The scientists, including Nobuyoshi Akimitsu from the University of Tokyo in Japan, said many families of viruses, including influenza viruses and coronaviruses, store their genetic sequence as RNA, which sneaks into human cells and tricks them into making more viruses.
They said viruses need their RNA to remain stable so that they can resist efforts from the host's immune system to degrade their genetic material.
In the study, published in the journal Biochemical and Biophysical Research Communications, researchers used a new tool to determine what chemical sequences stored in the genetic material of the viruses, their RNA, are more stable.
The scientists used a new technique called Fate-seq, which can determine the fate of a genetic sequence -- whether it will persist or degrade based on its stability.
As part of the technique, the researchers cut the viral genome into short fragments.
They explained that by doing this even extremely dangerous pathogens become harmless.
The scientists then synthesised the RNAs from the fragments of virus genomes, and examined their fate.
This process included checking the genetic material for stability, by using next-generation sequencing, which allows researchers to quickly and simultaneously identify the exact sequence of individual strands of RNA.
Overall, they assessed 11,848 RNA sequences from 26 virus genomes, including that of SARS-CoV, the virus that caused the SARS pandemic which killed 774 people in the first half of 2003.
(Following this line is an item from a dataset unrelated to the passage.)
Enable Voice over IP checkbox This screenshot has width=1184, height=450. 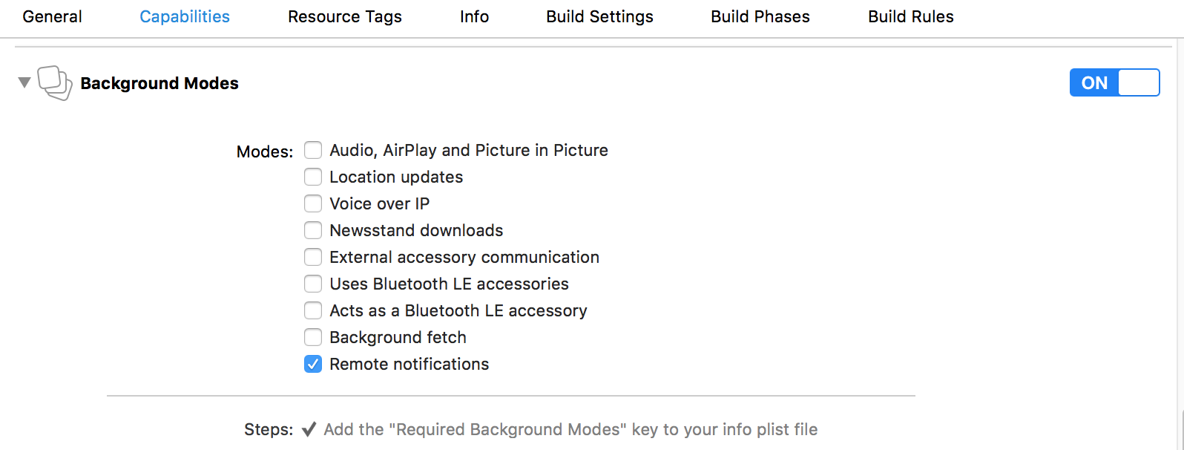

The researchers found a total of 625 stable RNA fragments of which 21 were from SARS-CoV.
Two of the stable fragments from the SARS-CoV are very common in other similar coronaviruses like SARS-CoV-2 -- the virus behind COVID-19 -- the scientists said.
Comparing these 21 fragments to the full genetic sequence data available for the other types of coronaviruses, they showed that two of them are likely form stem-and-loop structures.
The researchers explained that the stem-and-loops are short pieces of RNA which, instead of remaining a straight line, fold forward and bind onto themselves, forming a hairpin shape.
One of the stable fragments, they said, only forms a stem-and-loop in the COVID-19 virus, not the SARS virus due to the few small but important differences in the viruses' RNA codes.
"The stem-and-loop structure of this SARS-CoV-2 genetic fragment is very stable in computer models and we propose that this structure might enhance survival of the virus," Akimitsu said.
The scientists said these folding RNA sequences, which could affect the stability of the virus, may offer possible targets for the treatment of viral infectious diseases like COVID-19.